Adolescente morre à espera de neurocirurgia no PSM da 14 e Defensoria pede explicações à Sesma
Eloan Guilherme Soares, de 15 anos, aguardava vaga na Unidade de Terapia Intensiva (UTI) com suporte em neurocirurgia. Ele morreu no dia 21 de março
A Defensoria Pública do Estado do Pará (DPE-PA) solicitou respostas da Secretaria Municipal de Saúde de Belém (Sesma) sobre a interrupção do serviço de neurocirurgia no Pronto-Socorro Municipal Mário Pinotti, conhecido como PSM da 14, em Belém. O defensor público Carlos Eduardo Silva, do Núcleo de Atendimento Especializado da Criança e do Adolescente (Naeca), contou que a paralisação no serviço pode ter prejudicado o tratamento de Eloan Guilherme Soares, de 15 anos, que aguardava vaga na Unidade de Terapia Intensiva (UTI) com suporte em neurocirurgia. A família do garoto disse que ele estava internado na unidade desde o dia 7 de março e morreu no dia 21 do mesmo mês em decorrência de uma hidrocefalia aguda.
Segundo o defensor, em 13 de março o serviço havia sido suspenso por falta de pagamento. Três dias depois, no dia 16, a DPE-PA pediu esclarecimentos à Sesma sobre interrupção do serviço de neurocirurgia, das causas que motivaram a paralisação, da eventual existência de débitos relativos à remuneração dos profissionais, do vínculo contratual estabelecido e das medidas emergenciais adotadas para garantir a continuidade do atendimento.
A Defensoria paraense alega, no documento, que, ao deixar de prestar as informações requisitadas e não adotar medidas eficazes para o restabelecimento do serviço, o órgão responsável violou o direito fundamental à saúde previsto na Constituição Federal, os princípios da eficiência e da continuidade do serviço público e ainda as prerrogativas institucionais da Defensoria Pública, que deve estar apta à requisição de informações indispensáveis ao exercício das funções constitucionais da instituição.
O defensor disse também que presta atendimento e orientação jurídica para os pais de Eloan, Gilmara da Silva Braga e Eliel Sousa Soares. Carlos afirmou que existe a possibilidade de uma ação por danos morais e materiais, pelo sofrimento causado à família, e o ressarcimento de valores dos medicamentos que possam ter sido arcados no tratamento do jovem.
“Mesmo sabendo que não traz o filho de volta, traz uma sensação de justiça. A família sente que, ao buscar os seus direitos e que o hospital tenha regularizado essa situação (falta de neurocirurgiões), pelo menos terá o alívio de que outras pessoas não passem pelo que eles estão passando”, destacou.

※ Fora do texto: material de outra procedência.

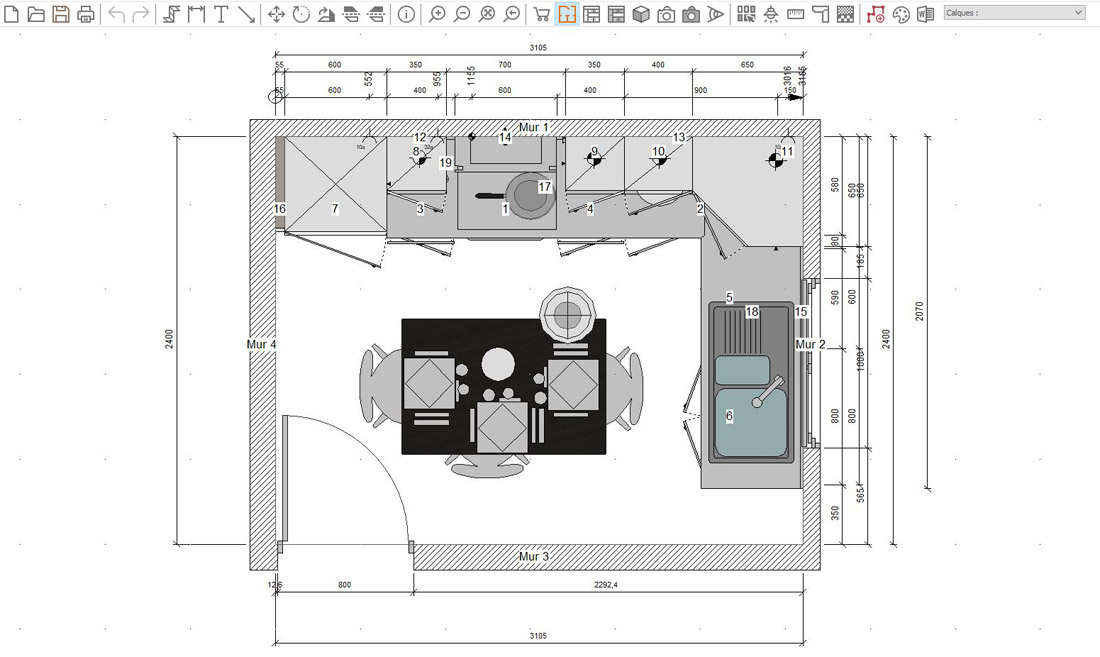The image size is (1100, 657).
Task: Open the shopping cart icon
Action: coord(541,14)
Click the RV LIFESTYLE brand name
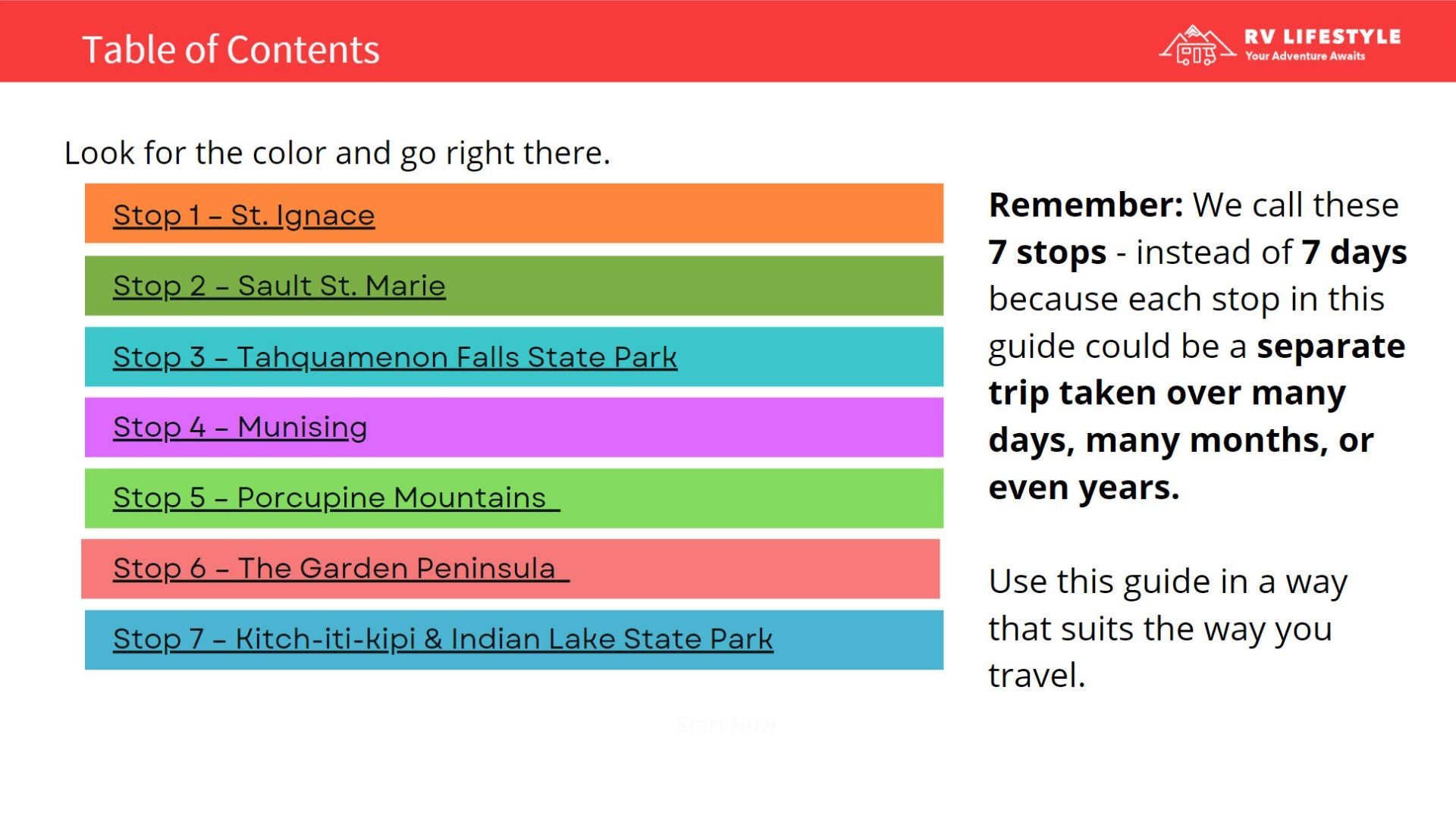The height and width of the screenshot is (819, 1456). pos(1322,36)
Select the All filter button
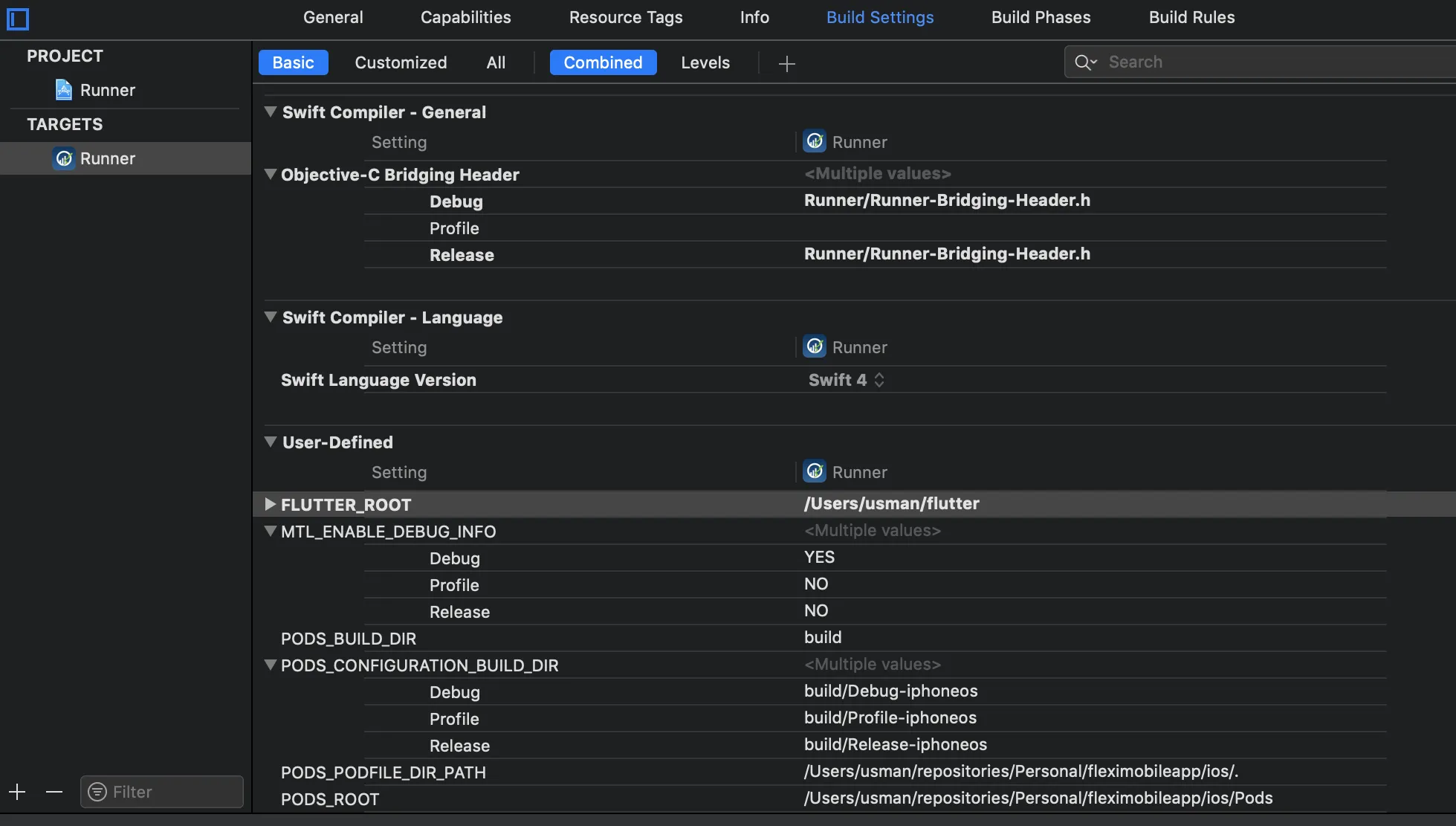 pyautogui.click(x=496, y=62)
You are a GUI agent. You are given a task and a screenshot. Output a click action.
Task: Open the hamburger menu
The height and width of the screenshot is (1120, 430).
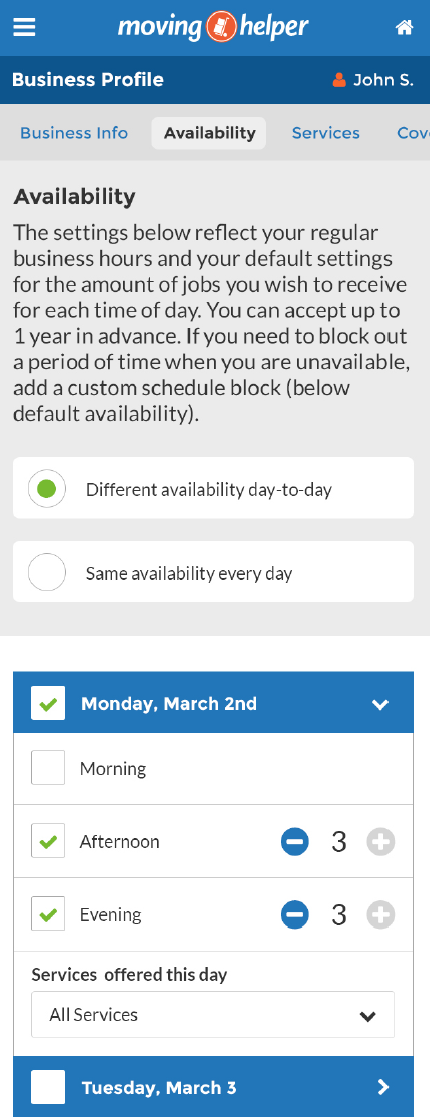(x=24, y=27)
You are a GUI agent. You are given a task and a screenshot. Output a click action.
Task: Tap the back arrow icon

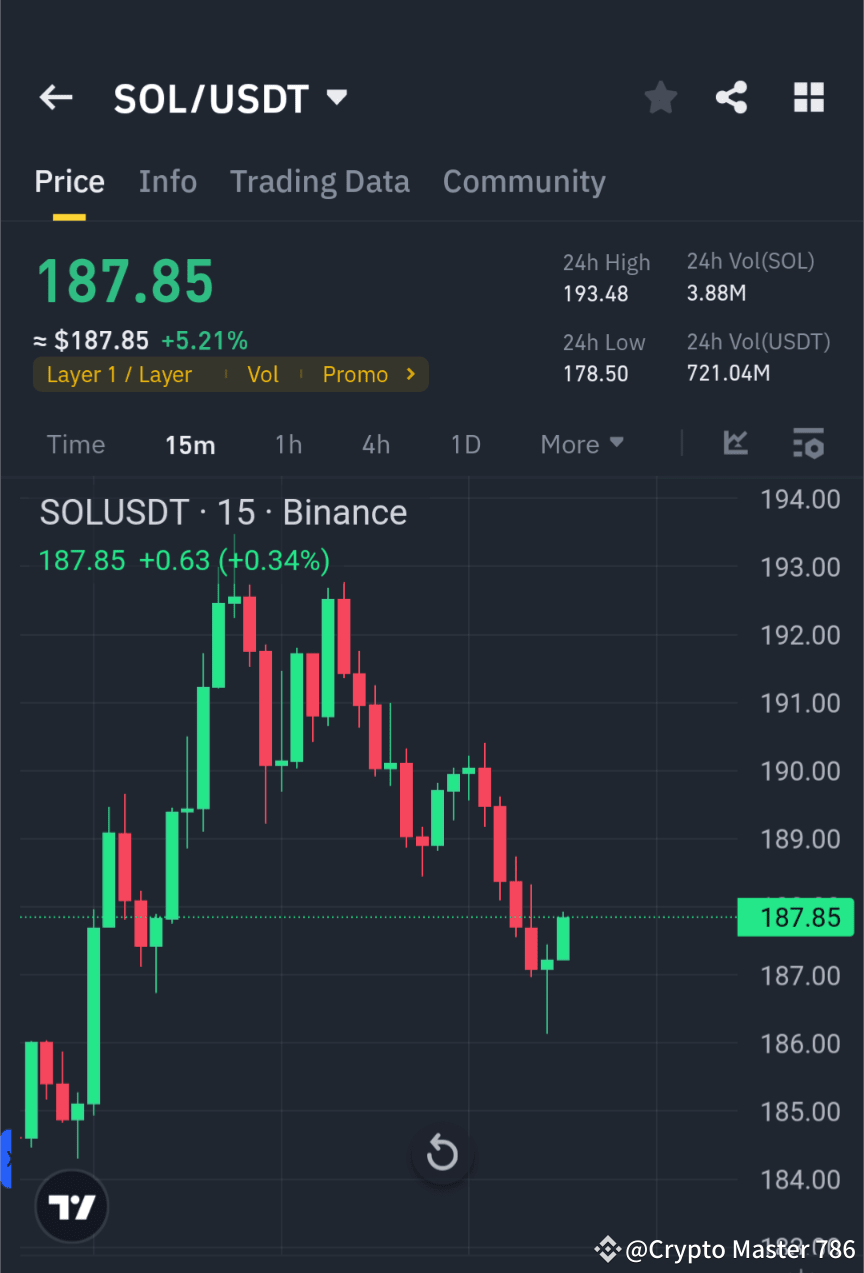pos(55,97)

Na Justiça Federal corre uma ação envolvendo o Ministério Público Federal e a Defensoria Pública da União sobre a atual situação do PSM da 14 de Março. O defensor Carlos Eduardo fez um pedido ao juiz que está analisando esse processo para que defira de forma liminar a regularização do serviço de neurocirurgia, para que não ocorram novas tragédias.
A Redação Integrada de O Liberal solicitou um posicionamento da Sesma sobre o caso e aguarda retorno.
O caso
Os pais de Eloan, Gilmara da Silva Braga e Eliel Sousa Soares, conversaram com a reportagem. Segundo eles, o filho começou a passar mal no dia 26 de fevereiro, em Igarapé-Miri, região nordeste do Pará, apresentando tontura. A família buscou atendimento na Unidade de Pronto Atendimento (UPA) do município, onde ele foi medicado. Porém, a situação não melhorou. “No dia 2 de março, ele ficou com a boca torta e estava com dificuldade na fala. Retornamos à UPA e depois fomos para uma clínica, onde ficou internado três dias”, contou Gilmara.
A situação foi se agravando. E o casal veio até a capital paraense buscar ajuda. Após irem a vários hospitais, os pais levaram Eloan ao Pronto-Socorro Municipal Mário Pinotti. O garoto ficou 15 dias internado no local e morreu no dia 21 de março. “Um dia antes de morrer, o meu filho está tremendo de frio e suando muito. Me falaram que teria sido por conta de uma compressa morna que fizeram nele. Até agora não me deram explicações sobre o que houve com o meu filho. Foi humilhante. Poderiam ter transferido para outro local. Ele morreu por negligência e falta de humanidade”, disse Eliel.